The golden rules for Amazon Redshift optimization
Customize Workload Management
Workload management in Redshift means optimizing the queues. This includes the correct selection of queues, the assignment of queries, and the allocation of memory.
Although automated workload management and concurrency scaling have greatly improved workload management, workload management is a critical point in ensuring a scalable system (and one of the weak points of Redshift)
Since Redshift Workload Management is primarily based on queuing queries, very unstable runtimes can be expected if misconfigured. Consider switching from manual WLM to automatic WLM, in which queues and their queries can be prioritized.
Consider whether concurrency scaling (for read-only workload) or short query acceleration makes sense in your environment.
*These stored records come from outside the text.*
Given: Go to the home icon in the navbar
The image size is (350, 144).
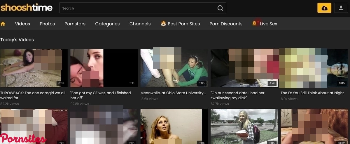Looking at the screenshot, I should tap(3, 24).
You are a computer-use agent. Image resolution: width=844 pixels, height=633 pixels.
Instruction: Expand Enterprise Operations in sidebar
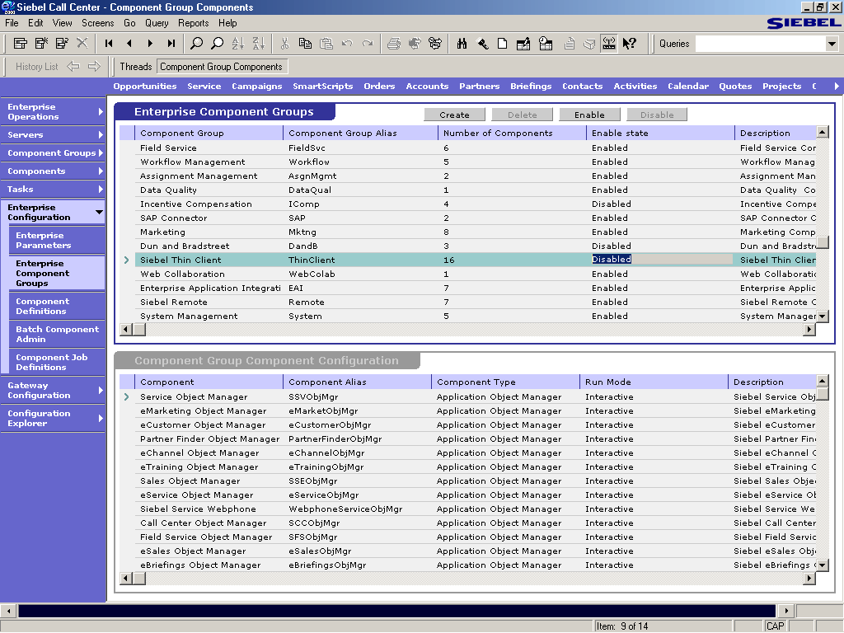(x=53, y=112)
Use Column Encoding for compression
Consider compressing columns. This reduces the storage space and I/Os needed by queries.
Do not use Redshift for OLTP queries
Redshift is entirely unsuitable for this kind of workload. Not only because it is a column store but also because no indexes can be used (as in Teradata columnar).
Choose the proper method to distribute the data.
Use the DISTKEY to help Amazon Redshift join large tables.
Use EVEN if no suitable DISTKEY exists to avoid skew.
Copy lookups to all slices.
Maintenance of your Amazon Redshift statistics
Only if the statistics are correct will memory be reserved for the query plan created in the correct size.
If too much memory is reserved, the other queries in the same queue are missing and are delayed.
If too little memory is reserved, it is possible that the memory must be buffered. The query will then be much slower.
Execute the ANALYZE command regularly.
Release space regularly
As Rows’ space in Amazon Redshift is not automatically freed after a DELETE or UPDATE this must be done manually. This is done with the VACUUM FULL command. Space is released, and the rows are sorted by SORTKEY. This is regularly necessary to maintain performance.
Write better queries
Here are two examples:
Since we are dealing with a column store, you should always select only the required columns to minimize the I/Os.
Also, restrict your queries with a WHERE condition whenever possible to minimize the scans.